As a child playing freeze tag beneath the burning hot Charleston, South Carolina sun, I ran my hardest to get to base so I would not have to be frozen. Base. A safe place for my team of musty renegade Black boys was so simple then. Now as a grown man my eyes continuously scan these surroundings for a safe base, somewhere for me to gather myself and catch my breath before running again. Running again. Running again. Running again.
Running to a place or running from a place until my legs are numb. From being gainfully employed to under employed, to PTA meetings, to outrunning my anxiety from witnessing police killings and beatings of Black men. Make no mistake about it, I am always running even when it appears that I am sitting still.
At one point in time, running was for a young boy’s activity to have fun, now as a grown man I run to save my life. I run to save the life of my loved ones. Unfortunately, our bases are few and far in between as grown Black Men. This is complicated. Our running is very complicated.
Life is challenging on so many levels and we all need someone who is willing to do more than what is comfortable. The truth of who we are shows up during the most uncomfortable times in this thing we call Black life. ‘Complicated’ is an understatement, and over my years of living, learning, loving and hurting as a Black Man in America my eyes have been trained to look for markers of safety.
These safety markers come in different shapes and sizes. At times they are not always what they present themselves to be. Sometimes what appears to be a place of safety is a beautifully disguised bear trap. As a Black man I have learned how to tell the difference between the two. This is life or death for me and those who look like me.
As I was thinking about framing this letter, I did not want it to be very long. Mainly I just wanted to focus on what I learned to be true about the women of the Delta Sigma Theta Sorority, Inc. Of course, it is impossible to generalize these women because this is life…Black life. Things are complicated for all of us. Every one of these women are not the same, but there is something that connects all of them.
My first conscious interaction with a Delta was when I was in high school. I was in the eleventh grade and during that time I was struggling with being a Black boy coming of age in America.
Though I was talented, creative, and ‘smart’ that did not simplify my life at all. If anything, it made my life even more complicated. My father died when I was in the fifth grade, and now I was sorting through my life trying to fit balls of barbed wire into squares.
Long story short, I stayed in trouble. Trouble at school. Trouble at home. Trouble with the law. Trouble. My ‘talent and creativity' was indifferent to where I used them. Even as a young boy I did not think small, so if I was going to do something it would be at scale. I got to know Major Trouble on a very personal level, we were the best of friends during my high school years. That is when I think back to Ms. Clara Matthews, a retired educator who was my mom’s best friend. Ms. Clara was a stable part of my mom’s support system - as a widowed mother who was doing what she knew best to raise me.
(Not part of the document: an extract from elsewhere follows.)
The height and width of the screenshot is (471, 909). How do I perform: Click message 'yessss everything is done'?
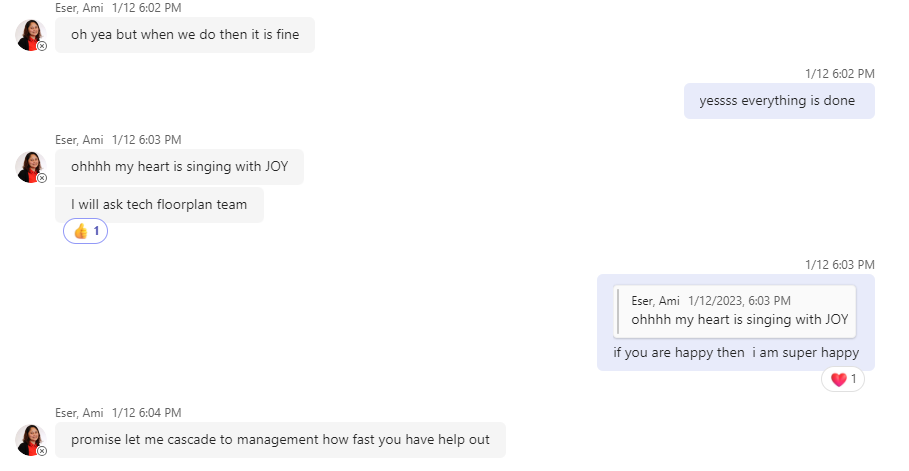(x=779, y=101)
Whenever we visited Ms. Clara’s home it always smelled like cinnamon potpourri, and her home had stuffed elephants and elephant figurines everywhere. She said she was a “Delta’s Delta,”and I did not know what she meant. My mother is HBCU educated (Alumni of Jackson State University), but she was not a Greek, so I did not know what made a Delta’s Delta. I just knew what I saw and felt from being around Ms. Clara, I felt good and safe.
Ms. Clara would speak to me in such a caring way about what I was putting my mother through, and she explained that I was here for a bigger purpose. Even when I stole my mom’s car while she was asleep and wrapped it around a tree after fleeing from the police, Ms. Clara was there with kind and loving words to a Black boy who was lost.
The next day after picking me up from the hospital with freshly bandaged scars across my face, I sat on the backseat of Ms. Clara’s car, sandwiched between a bunch of elephants. My mom was distressed in the passenger seat as Ms. Clara drove us home. Every few minutes I felt Ms. Clara’s eyes lock on me from the rearview mirror, with a look of compassion that made me feel guilty for hurting my mom. I also felt bad for putting Ms. Clara through my foolishness.
Ms. Clara loaned my mom her car for a few weeks until she got a replacement. She was such a meaningful, supportive and wonderful friend to my mom who was struggling with a son who was still running to find his safe base. I did some very bad things during those times and Ms. Clara always spoke life into me. She did not focus on my bad actions; she would always talk to me about who I could be when I got myself together.
It has been decades since Ms. Clara passed away. I still have the feeling of gratitude for having someone in my mom’s life who could be steady when she was struggling. Ms. Clara was comfortable with being uncomfortable for the sake of her friend.
That is who I know to be a Delta’s Delta, and I am thankful for learning this lesson early in life.